How did we rediscover competition in Web browsers?
Reading through The Wall Street Journal's interview with Mozilla chair Mitchell Baker, I was struck by her suggestion that (gasp!) we finally have a competitive browser market again:
I would say there's a real active back and forth now in core performance, JavaScript performance [between competing browsers]....[T]here's no question that having competition in that space pushes us even faster than we would push ourselves....
Of course, that's not comfortable. It will be uncomfortable when there's some feature and we say wow, we should really have that too, but it's also the case that--this happens in browsers all the time now--that maybe it's a counting coup metaphor to having a feature first, but the real piece is not always who has a feature first, but who's able to take an idea and put it into a product in a way that helps most consumers. That's not always first. Sometimes you need iteration on a feature to really get it right.

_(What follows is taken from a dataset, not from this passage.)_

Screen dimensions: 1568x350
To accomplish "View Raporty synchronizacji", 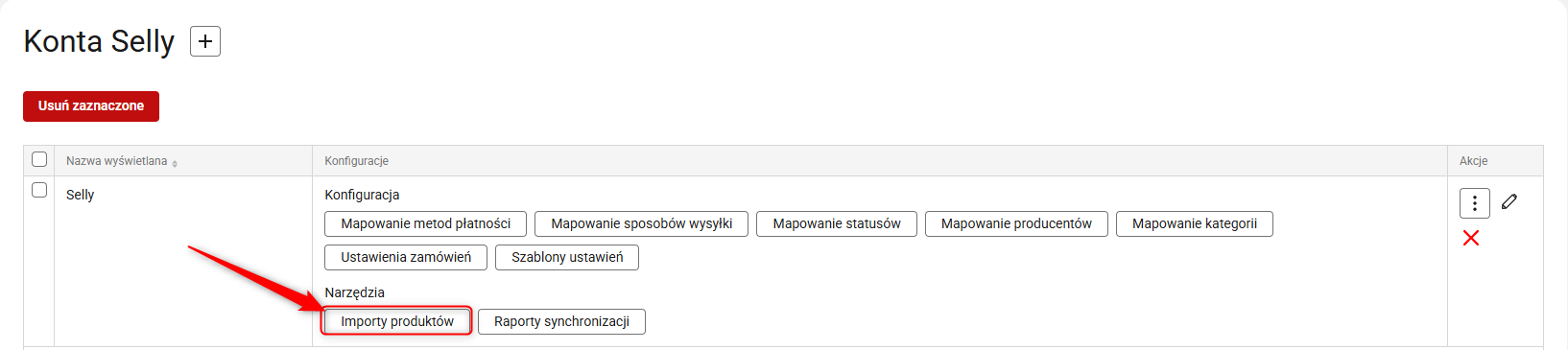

I suppose the truly intriguing thing is not that we have a competitive market for Web browsers again, but how it happened. Baker told me recently that Firefox is "an anomaly" because it managed to beat back overwhelming Microsoft market share. Can we do it again?

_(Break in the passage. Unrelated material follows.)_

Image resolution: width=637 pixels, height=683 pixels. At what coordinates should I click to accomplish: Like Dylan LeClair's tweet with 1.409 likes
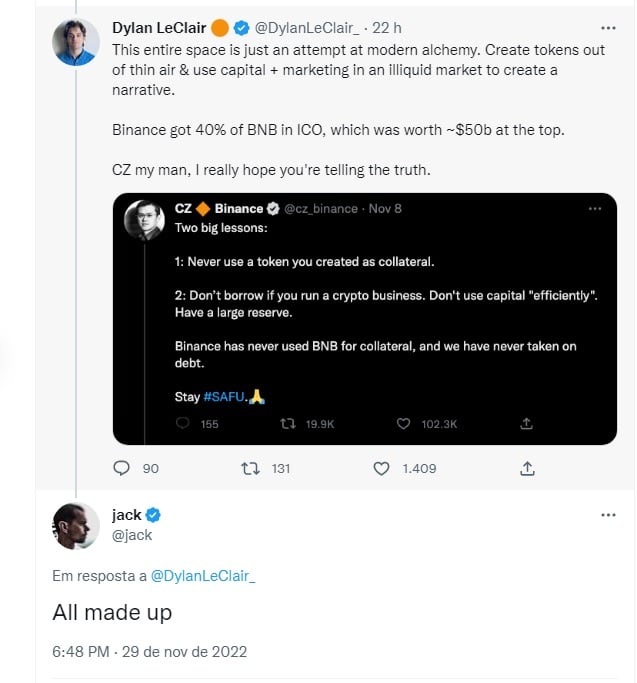tap(381, 468)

What was the tipping point when Microsoft's Internet Explorer team finally had to start paying attention to Mozilla's Firefox browser? And when did Google decide that it couldn't subsist on Firefox's roadmap and instead had to forge its own browser, Chrome?

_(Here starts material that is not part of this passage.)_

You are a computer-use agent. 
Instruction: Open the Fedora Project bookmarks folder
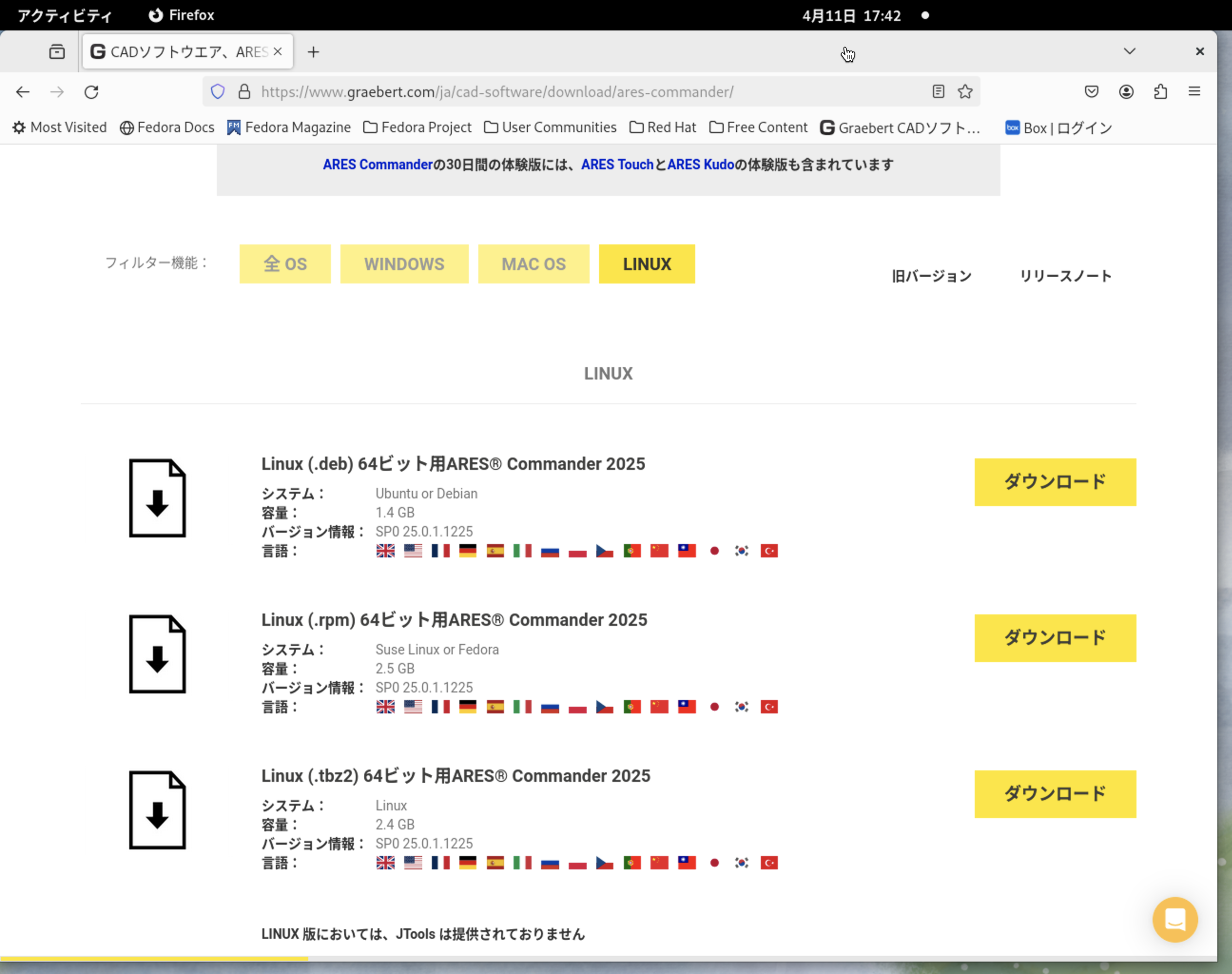[417, 127]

Was it when Firefox hit 10-percent market share? If so, maybe we're set to have real competition in the personal computer market again, as Apple is straining toward 10-percent market share in personal computer operating systems, and some speculate that Google won't be far behind with an Ubuntu Linux-based netbook.
Or was it a lower number? Whatever that number, or whatever the cause, we need to seek to replicate it in different industries where a dominant player has calcified its position. The browser market is vigorous and healthy right now.
The Web browser market is innovating, and not merely in terms of performance and new features, but also in terms of changes in the user experience, some of which take time to appreciate, as Mozilla CEO John Lilly has discovered with left-hand-situated tabs.
This is how a healthy market acts. In such a market, one vendor doesn't rule them all. In such a market, competitors iterate new features and constantly one-up each other.
How can we get more markets like that?
Follow me on Twitter at mjasay.
Matt Asay brings a decade of in-the-trenches open-source business and legal experience to The Open Road, with an emphasis on emerging open-source business strategies and opportunities. Matt is vice president of business development at Alfresco, a company that develops open-source software for content management. He is a member of the CNET Blog Network and is not an employee of CNET. Disclosure. You can follow Matt on Twitter @mjasay. 



If IE6 had worked properly, then I think that Firefox (and possibly the rest of the Open Source ecosystem) would not be as far as it is today.
http://gs.statcounter.com/
It also lets you see how firefox is doing in each country. For example in Germany their Firefox usage is higher than IE!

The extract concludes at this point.